Based on the test results, it appears that there is a cycle frequency of around four days between infections; let’s assume for a moment that the Patriots players infected each other (that is, Newton infected Gilmore and Murray, and Gilmore (or Murray) infected Cowart. Let’s try to pin dates on those. Working backwards, Since Gilmore tested positive on October 6th, let’s posit that he passed on Covid-19 to Byron Cowart on October 5th, which means it took 5 days for Cowart’s infection to be detected. If Cowart passed it to someone yesterday, those 5 days mean we’d expect to see another positive result around Thursday, October 15th. Why did I add an extra day? Because while we might assume that Newton passed on the infection either the day before his test or the day of, and Gilmore the day before, the Patriots didn’t hold a practice the day before Cowart’s test.

But that target date of the 15th ignores that coronavirus incubation periods aren’t fixed. Past coronaviruses seem to have a two to ten day window; which means to halt this outbreak, the Patriots should be isolated at least through the 20th.

There’s another problem with the NFL’s testing regime that shows up in security compliance regimes, which seems to be that the NFL doesn’t seem to be looking enough.
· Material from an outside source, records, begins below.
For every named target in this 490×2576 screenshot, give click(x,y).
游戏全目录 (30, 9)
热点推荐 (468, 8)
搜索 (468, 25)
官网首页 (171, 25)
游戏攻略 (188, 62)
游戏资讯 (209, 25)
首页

System owners often have a feeling of “if I didn’t know I had a problem, it’s not my fault that I’m not doing anything about it, so let’s not look.” The NFL should be testing every player as frequently as they can get away with; a POC & qPCR test should be performed together. Every morning and every afternoon, so that an infectious player at a practice has a chance of being detected before the following day. Ideally, that afternoon test would be done 10-12 hours before the following days practice (or whatever latency the pQCR test results have), to maximize the benefit of a planned pipeline. Additional POC tests might be scattered throughout the day to reduce detection latency.

However, testing isn’t a substitute for a well-designed system. Symptomatic individuals have tested negative; asymptomatic individuals have tested positive. A willingness to react to even the hint of a problem in a well-controlled fashion is essential, and not be tied to an optimistic schedule of “play games every 7 days” – especially with an incubation period that so closely matches the playing schedule.

There are probably other changes the NFL should consider; much has been made of the picture of Stephon Gilmore and Patrick Mahomes interacting with each other after their game; while we all enjoy the sportsmanship players show after the game, that should probably also be curtailed.